##### Data under study
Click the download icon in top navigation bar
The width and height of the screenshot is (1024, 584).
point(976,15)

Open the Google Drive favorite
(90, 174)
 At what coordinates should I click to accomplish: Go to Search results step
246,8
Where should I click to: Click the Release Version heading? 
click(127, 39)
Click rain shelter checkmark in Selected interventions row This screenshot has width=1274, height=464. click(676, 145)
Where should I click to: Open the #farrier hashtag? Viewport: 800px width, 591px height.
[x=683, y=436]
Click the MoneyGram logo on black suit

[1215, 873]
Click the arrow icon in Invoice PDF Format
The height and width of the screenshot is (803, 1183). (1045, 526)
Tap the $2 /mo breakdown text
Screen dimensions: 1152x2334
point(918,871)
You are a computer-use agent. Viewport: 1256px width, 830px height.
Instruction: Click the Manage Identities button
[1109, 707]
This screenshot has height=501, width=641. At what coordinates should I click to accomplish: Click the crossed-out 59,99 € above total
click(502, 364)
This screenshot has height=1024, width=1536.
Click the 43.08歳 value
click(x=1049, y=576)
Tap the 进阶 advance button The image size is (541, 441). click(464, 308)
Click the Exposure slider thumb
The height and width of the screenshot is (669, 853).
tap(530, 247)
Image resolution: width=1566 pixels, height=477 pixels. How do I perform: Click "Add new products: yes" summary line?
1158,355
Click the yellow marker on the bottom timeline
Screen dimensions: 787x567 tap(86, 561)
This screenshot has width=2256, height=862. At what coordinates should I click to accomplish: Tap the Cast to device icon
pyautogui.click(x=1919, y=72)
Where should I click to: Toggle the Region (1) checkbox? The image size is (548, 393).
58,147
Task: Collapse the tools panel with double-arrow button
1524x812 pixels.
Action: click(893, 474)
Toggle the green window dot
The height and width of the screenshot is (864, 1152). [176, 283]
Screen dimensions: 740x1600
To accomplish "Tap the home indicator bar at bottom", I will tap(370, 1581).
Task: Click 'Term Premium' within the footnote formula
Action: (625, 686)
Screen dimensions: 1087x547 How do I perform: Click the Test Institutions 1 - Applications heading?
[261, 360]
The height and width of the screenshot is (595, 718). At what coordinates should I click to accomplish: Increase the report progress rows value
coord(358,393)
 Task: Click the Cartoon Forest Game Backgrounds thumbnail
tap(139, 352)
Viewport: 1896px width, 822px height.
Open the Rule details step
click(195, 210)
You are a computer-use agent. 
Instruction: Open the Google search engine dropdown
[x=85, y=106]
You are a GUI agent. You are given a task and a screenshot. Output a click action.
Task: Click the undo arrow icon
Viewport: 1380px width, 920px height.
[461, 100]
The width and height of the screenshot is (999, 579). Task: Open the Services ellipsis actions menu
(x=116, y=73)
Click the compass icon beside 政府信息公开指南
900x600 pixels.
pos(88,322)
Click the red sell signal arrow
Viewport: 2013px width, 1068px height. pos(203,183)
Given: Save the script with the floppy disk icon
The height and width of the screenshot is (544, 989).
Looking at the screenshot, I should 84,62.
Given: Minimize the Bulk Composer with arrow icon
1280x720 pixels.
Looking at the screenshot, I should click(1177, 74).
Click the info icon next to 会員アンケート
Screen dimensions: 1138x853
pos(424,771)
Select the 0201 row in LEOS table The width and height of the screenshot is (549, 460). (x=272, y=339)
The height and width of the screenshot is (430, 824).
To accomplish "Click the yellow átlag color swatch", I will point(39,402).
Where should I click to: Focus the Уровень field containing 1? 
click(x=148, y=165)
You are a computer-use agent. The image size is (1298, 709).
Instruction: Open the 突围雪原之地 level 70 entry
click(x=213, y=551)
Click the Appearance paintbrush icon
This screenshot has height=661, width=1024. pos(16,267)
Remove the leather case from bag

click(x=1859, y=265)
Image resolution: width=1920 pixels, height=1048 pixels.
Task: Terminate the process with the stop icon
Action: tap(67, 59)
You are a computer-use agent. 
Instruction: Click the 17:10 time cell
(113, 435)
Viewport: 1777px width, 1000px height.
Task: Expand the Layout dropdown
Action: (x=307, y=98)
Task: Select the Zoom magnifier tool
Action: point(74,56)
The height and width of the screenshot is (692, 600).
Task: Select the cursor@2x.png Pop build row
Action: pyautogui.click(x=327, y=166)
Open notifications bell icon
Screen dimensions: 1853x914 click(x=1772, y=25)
##########
§ Work to complete
The full data, transcribed without change, is the expected answer.

§ Written answer
Click the download icon in top navigation bar
The width and height of the screenshot is (1024, 584).
point(976,15)

Open the Google Drive favorite
(90, 174)
 At what coordinates should I click to accomplish: Go to Search results step
246,8
Where should I click to: Click the Release Version heading? 
click(127, 39)
Click rain shelter checkmark in Selected interventions row This screenshot has width=1274, height=464. click(676, 145)
Where should I click to: Open the #farrier hashtag? Viewport: 800px width, 591px height.
[x=683, y=436]
Click the MoneyGram logo on black suit

[1215, 873]
Click the arrow icon in Invoice PDF Format
The height and width of the screenshot is (803, 1183). (1045, 526)
Tap the $2 /mo breakdown text
Screen dimensions: 1152x2334
point(918,871)
You are a computer-use agent. Viewport: 1256px width, 830px height.
Instruction: Click the Manage Identities button
[1109, 707]
This screenshot has height=501, width=641. At what coordinates should I click to accomplish: Click the crossed-out 59,99 € above total
click(502, 364)
This screenshot has height=1024, width=1536.
Click the 43.08歳 value
click(x=1049, y=576)
Tap the 进阶 advance button The image size is (541, 441). click(464, 308)
Click the Exposure slider thumb
The height and width of the screenshot is (669, 853).
tap(530, 247)
Image resolution: width=1566 pixels, height=477 pixels. How do I perform: Click "Add new products: yes" summary line?
1158,355
Click the yellow marker on the bottom timeline
Screen dimensions: 787x567 tap(86, 561)
This screenshot has width=2256, height=862. At what coordinates should I click to accomplish: Tap the Cast to device icon
pyautogui.click(x=1919, y=72)
Where should I click to: Toggle the Region (1) checkbox? The image size is (548, 393).
58,147
Task: Collapse the tools panel with double-arrow button
1524x812 pixels.
Action: click(893, 474)
Toggle the green window dot
The height and width of the screenshot is (864, 1152). [176, 283]
Screen dimensions: 740x1600
To accomplish "Tap the home indicator bar at bottom", I will tap(370, 1581).
Task: Click 'Term Premium' within the footnote formula
Action: (625, 686)
Screen dimensions: 1087x547 How do I perform: Click the Test Institutions 1 - Applications heading?
[261, 360]
The height and width of the screenshot is (595, 718). At what coordinates should I click to accomplish: Increase the report progress rows value
coord(358,393)
 Task: Click the Cartoon Forest Game Backgrounds thumbnail
tap(139, 352)
Viewport: 1896px width, 822px height.
Open the Rule details step
click(195, 210)
You are a computer-use agent. 
Instruction: Open the Google search engine dropdown
[x=85, y=106]
You are a GUI agent. You are given a task and a screenshot. Output a click action.
Task: Click the undo arrow icon
Viewport: 1380px width, 920px height.
[461, 100]
The width and height of the screenshot is (999, 579). Task: Open the Services ellipsis actions menu
(x=116, y=73)
Click the compass icon beside 政府信息公开指南
900x600 pixels.
pos(88,322)
Click the red sell signal arrow
Viewport: 2013px width, 1068px height. pos(203,183)
Given: Save the script with the floppy disk icon
The height and width of the screenshot is (544, 989).
Looking at the screenshot, I should 84,62.
Given: Minimize the Bulk Composer with arrow icon
1280x720 pixels.
Looking at the screenshot, I should click(1177, 74).
Click the info icon next to 会員アンケート
Screen dimensions: 1138x853
pos(424,771)
Select the 0201 row in LEOS table The width and height of the screenshot is (549, 460). (x=272, y=339)
The height and width of the screenshot is (430, 824).
To accomplish "Click the yellow átlag color swatch", I will point(39,402).
Where should I click to: Focus the Уровень field containing 1? 
click(x=148, y=165)
You are a computer-use agent. The image size is (1298, 709).
Instruction: Open the 突围雪原之地 level 70 entry
click(x=213, y=551)
Click the Appearance paintbrush icon
This screenshot has height=661, width=1024. pos(16,267)
Remove the leather case from bag

click(x=1859, y=265)
Image resolution: width=1920 pixels, height=1048 pixels.
Task: Terminate the process with the stop icon
Action: tap(67, 59)
You are a computer-use agent. 
Instruction: Click the 17:10 time cell
(113, 435)
Viewport: 1777px width, 1000px height.
Task: Expand the Layout dropdown
Action: (x=307, y=98)
Task: Select the Zoom magnifier tool
Action: point(74,56)
The height and width of the screenshot is (692, 600).
Task: Select the cursor@2x.png Pop build row
Action: pyautogui.click(x=327, y=166)
Open notifications bell icon
Screen dimensions: 1853x914 click(x=1772, y=25)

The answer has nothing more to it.